### Work item A
Reproduce word for word the part of the Arctic blog post that opens with the words containing "Pangurtung is larger" and closes with "over $4.00 a can.".
### Work item B
According to the Arctic blog post, how much does a can of pop cost in the store in Pangurtung?
### Work item C
Write the next part of the Arctic blog post, picking up right after its final sentence.

### Provided passage
Thursday, July 28, 2011

Arctic Update 3 – Sharks!

The Amunsden sent over a mechanic to fix the hydraulics – so no deploying the CTD by hand (we did seriously consider it). Our day of trawling with the icebreaker resulted in no fish. I don't know if that means their experiment failed or not. The scientists on board invited us over for dinner, then slept through the meal – so no boat came for us. Eventually, we got hungry and cooked up our own dinner. We were three scientists working together to cook instant rice and we failed. I didn't realize it is possible to screw up instant rice! We screwed up scallops too.

26 July 11, we went back to pull up the line of hooks we set out two days earlier (we didn't intend to leave the line in the water so long, but, we couldn't pull it up without hydraulics). Most the hooks were gone, we assumed fish took the bait, then shark took the fish. We caught a female greenland shark that was 3.5m – big, however, the largest of these sharks reach 7m (or more, according to Pat, a fisherman from Newfoundland who is one of the crew).

These aren't scary sharks, in fact they are the slowest swimming fish out there. They range from here, Baffin Island, to off the coast of Norway and quite a distance south, off the coast of Georgia at over 2000m in depth. We don't know if they go further, in fact, there is a lot we don't know about these sharks. Greenland sharks aren't as sleek as tropical ones. Their skin is blotchy gray – smooth in one direction and rough the other way (true of all sharks). Their fins are quite rounded. They have a thick layer to protect them from the cold It's not fat – something else like a collagen layer, whale sharks also have this. Most of them have a parasite hanging off their eyes rendering them essentially blind. Since, they hang out so deep, being blind is probably not a hindrance.

In the morning of 27 July 11, we brought up another shark line, this time there was 13 sharks. Four had been munched on and were dead, as we brought them up to the surface to cut them free, northern fulmars (a sea bird with a head like a pigeon's) darted in for whatever scraps they could get. The ship was soon surrounded by these birds as they squabbled for the best spot. It took all day to tag the nine healthy sharks, all of them 2.5m and bigger. As soon as the fishing lines were in, I got my fourth CTD cast done.

Late last night we arrived back in Pangurtung to refuel. The wind is expected to pickup, so, we may not be able to get back to work for a few days.

Arctic Update 2

looking from Pangurtung towards Cumberland Sound
The Pangurtung fjord is stunning – steep rock slopes with a few stunted flowers and grasses as the only ground cover. Boulders the size of houses look like they've been tossed around by long gone glaciers. Definitely a harsh landscape but, less alien that the endless sea ice in the Beaufort Sea. Arctic poppies and cotton bloom alongside a stunted form of fireweed. A few bursts of yellow from dandelions dot the landscape. On the beach, sparse patches of kelp indicate the high tide line. Small snails and little shrimp appear to be the only life in tide pools littered with tiny clam shells.

Pangurtung is larger than I expected, but still a very small town. It's situated part way along the fjord on a patch of rocky ground between the water and a hill. The town consists of a large group of houses built up off the ground surrounding a runway. Dirt and mud roads link everything together in town, but the roads don't lead to any other communities. In the store, pop costs over $4.00 a can.

### Source material
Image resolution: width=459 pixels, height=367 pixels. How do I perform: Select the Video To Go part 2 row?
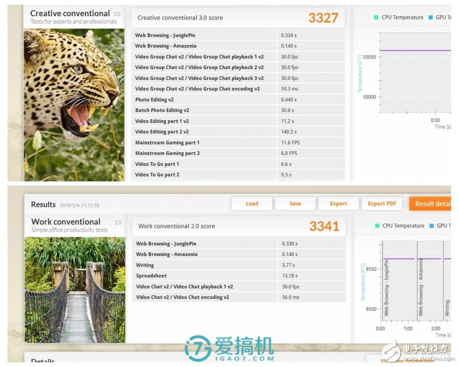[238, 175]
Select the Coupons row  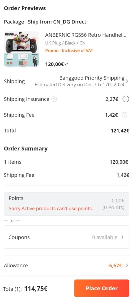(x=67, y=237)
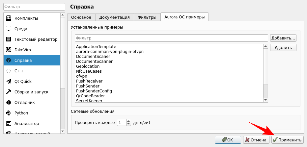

### Response A
Pangurtung is larger than I expected, but still a very small town. It's situated part way along the fjord on a patch of rocky ground between the water and a hill. The town consists of a large group of houses built up off the ground surrounding a runway. Dirt and mud roads link everything together in town, but the roads don't lead to any other communities. In the store, pop costs over $4.00 a can.

### Response B
Over $4.00 a can.

### Response C
On our first evening in Pangurtung (22 July 2011) we set out in a small boat to recover the closest moorings. In place since last summer, these moorings held receivers designed to pick up acoustic tag signals from passing fish and thermistors to measure water temperature – potentially a lot of good data. At out first stop, a gust of wind whisked one of the laminated sheets of acoustic release codes into the air. Fluttering, always just out of reach, the sheet settled onto the water and slowly sank. The sheet floated beneath the surface tantalizing close but, just out of reach of the boat hook. Codes for one acoustic release were lost.

An acoustic release holds on to an anchor (or whatever else you want it to hold on to) until it hears a specific code. When the code is right, the acoustic release lets go allowing a mooring, less the anchor (anchors typically get left behind), to rise to the surface. Because of the lost codes, one mooring stayed on the bottom, so we'll have to go back for it later. The rest of the moorings we recovered.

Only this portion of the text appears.